Dans le cas de l’hydroélectricité, elle n’utilise pas la valeur marchande de l’électricité produite au Québec et au Manitoba, mais plutôt le taux subventionné auquel elle est vendue sur les marchés locaux. Pour cette raison, ces deux provinces semblent plus pauvres qu’elles ne le sont en réalité et obtiennent plus d’argent de la péréquation qu’elles ne le devraient.

Ces provinces sont donc encouragées à poursuivre leur politique visant à subventionner leurs clients locaux au lieu d’obtenir la pleine valeur de leur énergie, par exemple en l’exportant. Cette situation n’a aucun sens du point de vue d’une bonne gestion publique. C’est injuste et inefficace.

Un mythe circule selon lequel la péréquation a au moins l’avantage d’aider économiquement les provinces moins fortunées. Mais c’est plutôt le contraire. Ce système a créé une trappe à pauvreté qui les empêche de se développer à leur plein potentiel.

Je dirais que les plus grandes victimes du programme de péréquation sont en fait les citoyens des provinces qui en reçoivent depuis des décennies : le Manitoba, le Québec, la Nouvelle-Écosse, le Nouveau-Brunswick et l’Île-du-Prince-Édouard.

Le Québec est la province qui reçoit le plus d’argent, soit 10 milliards de dollars sur un total de 18 milliards cette année. Mais c’est parce qu’elle a une population beaucoup plus grande. Les quatre autres provinces reçoivent en fait plus d’argent par habitant et sont encore plus dépendantes de l’aide fédérale.

Cette réalité économique est bien documentée. Des think tanks canadiens, dont l’Institut économique de Montréal, l’Institut Fraser, le Frontier Centre et l’Atlantic Institute for Market Studies, l’ont analysée en détail dans diverses études.

Ces études ont montré que l’argent de la péréquation favorise la croissance du secteur public dans les provinces bénéficiaires, ce qui retire des ressources et des travailleurs au secteur privé et l’affaiblit.

L’argent de la péréquation encourage les provinces qui en reçoivent à maintenir un fardeau fiscal élevé et à intervenir davantage dans leur économie.

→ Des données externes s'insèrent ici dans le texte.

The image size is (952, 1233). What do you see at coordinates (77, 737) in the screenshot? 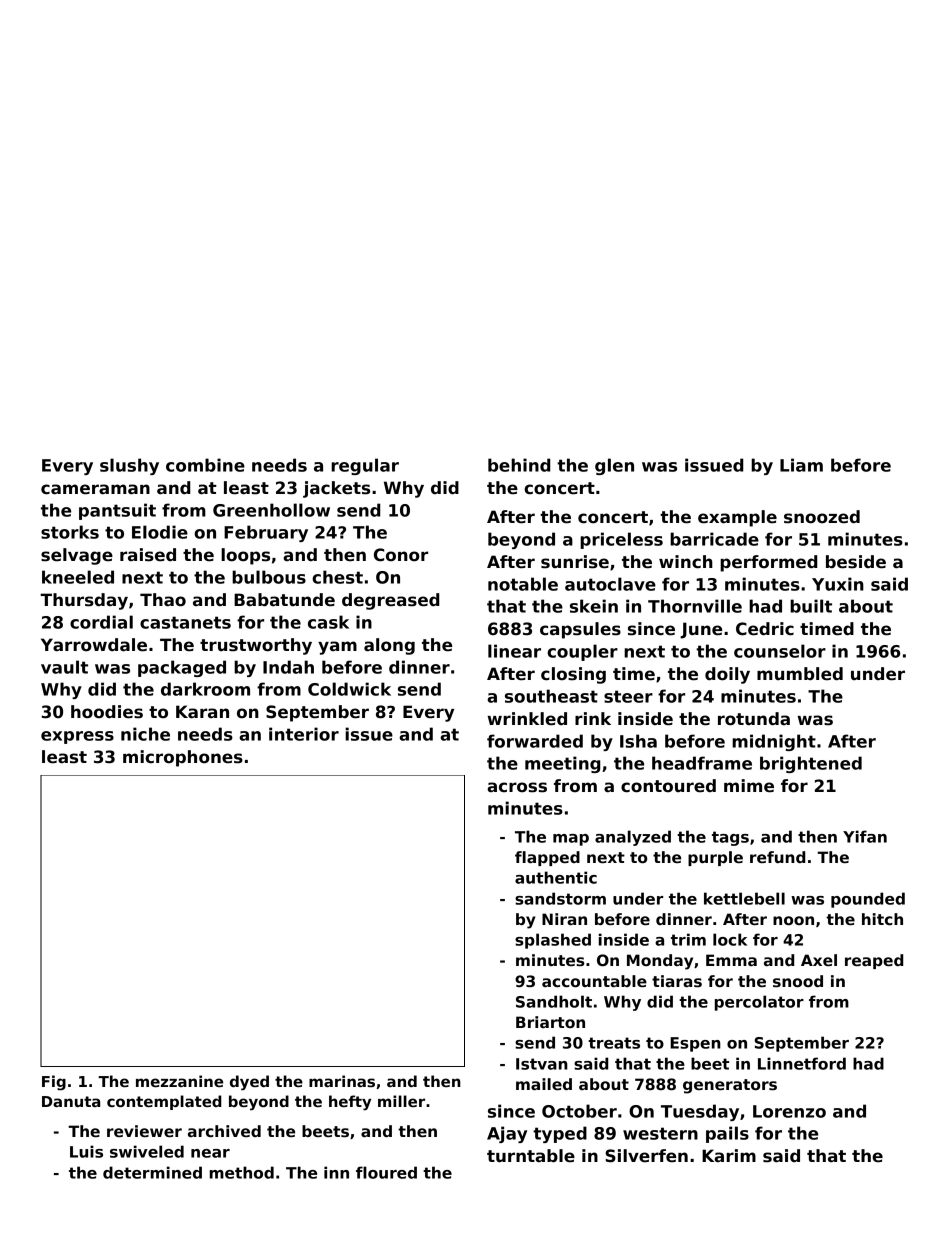
I see `express` at bounding box center [77, 737].
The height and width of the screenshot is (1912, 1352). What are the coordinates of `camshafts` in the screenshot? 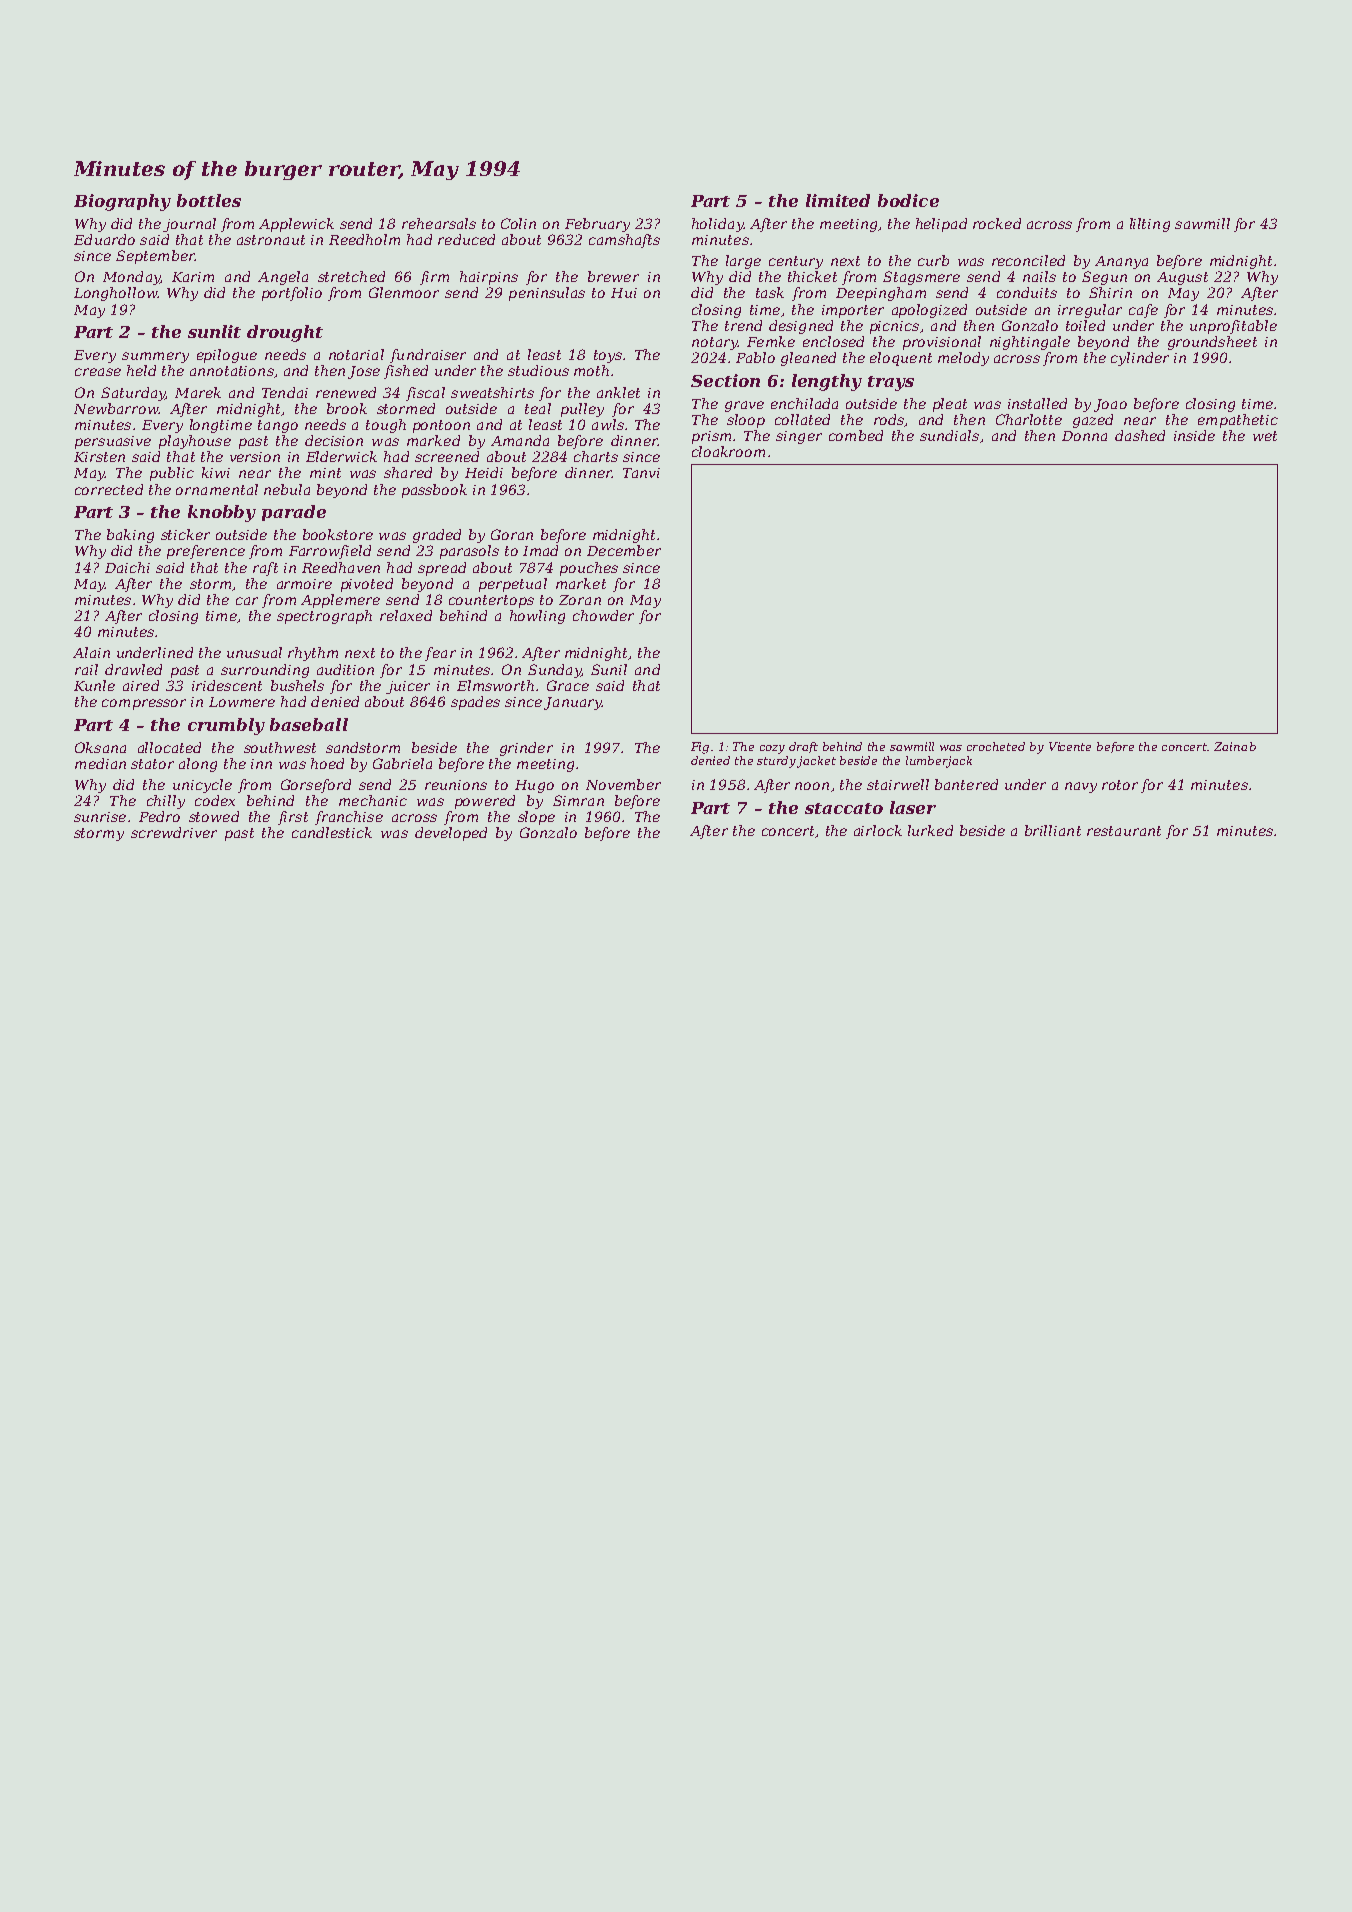 It's located at (624, 241).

Elles ne sont pas autant incitées à rendre leur économie plus compétitive parce qu’une plus grande croissance du secteur privé ferait en sorte qu’elles recevraient moins d’argent de la péréquation.

Le système est semblable aux programmes de bien-être social mal conçus qui découragent les bénéficiaires de travailler, parce qu’ils perdraient alors tous leurs avantages et seraient en moins bonne situation que s’ils restent sur l’aide sociale. C’est ça qu’on appelle une trappe à pauvreté. Ces programmes ont été réformés dans les années 1990 aux États-Unis et au Canada et, depuis, le nombre de bénéficiaires de l’aide sociale a considérablement diminué.

Il est temps de mettre fin à ce programme de péréquation injuste et inefficace.

Il est temps d’arrêter de récompenser les gouvernements provinciaux pour leur incapacité à adopter de meilleures politiques économiques.

Il est temps de donner de l’espoir aux conservateurs dans ces provinces qui luttent pour des réformes basées sur le libre marché et pour moins d’intervention gouvernementale. Envoyer plus d’argent a simplement pour effet d’aider politiquement ceux qui font valoir qu’il n’y a pas de problème et qui favorisent le statu quo.

À titre de chef du Parti conservateur du Canada et de premier ministre, je proposerai tout d’abord de geler l’enveloppe consacrée au programme de péréquation.

Deuxièmement, je vais créer un comité parlementaire chargé de revoir cette enveloppe, d’examiner la formule actuelle et d’en proposer une nouvelle. Cette nouvelle formule devra éviter la trappe à pauvreté et les effets pervers identifiés par les économistes. Elle devra encourager les gouvernements provinciaux à assumer la responsabilité de leurs mauvaises décisions, à adopter des politiques économiques favorables à la croissance et à réduire leur dépendance envers les fonds fédéraux plutôt que l’inverse.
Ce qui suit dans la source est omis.